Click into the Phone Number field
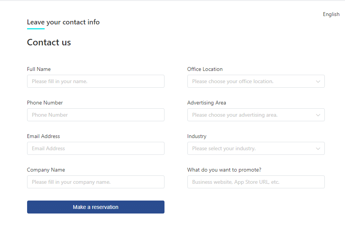The image size is (345, 228). 95,115
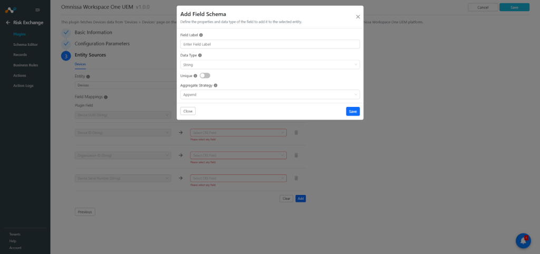The width and height of the screenshot is (540, 254).
Task: Delete the Organization ID mapping with trash icon
Action: pos(296,155)
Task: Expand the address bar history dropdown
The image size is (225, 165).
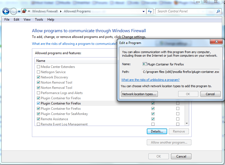Action: [x=143, y=12]
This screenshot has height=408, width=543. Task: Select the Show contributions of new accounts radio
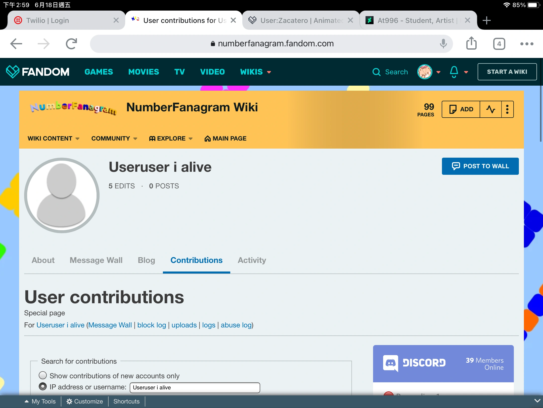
═══
| Problem to work on |
Rewrite the rows above with "Expand" changed to "Open" and nothing else altered. Omit the pictures from your version.

| Output of the exercise |
Click into the Phone Number field
The image size is (345, 228). 95,115
The width and height of the screenshot is (540, 254).
Task: Delete the Organization ID mapping with trash icon
Action: pos(296,155)
Task: Open the address bar history dropdown
The image size is (225, 165).
Action: [x=143, y=12]
This screenshot has height=408, width=543. Task: Select the Show contributions of new accounts radio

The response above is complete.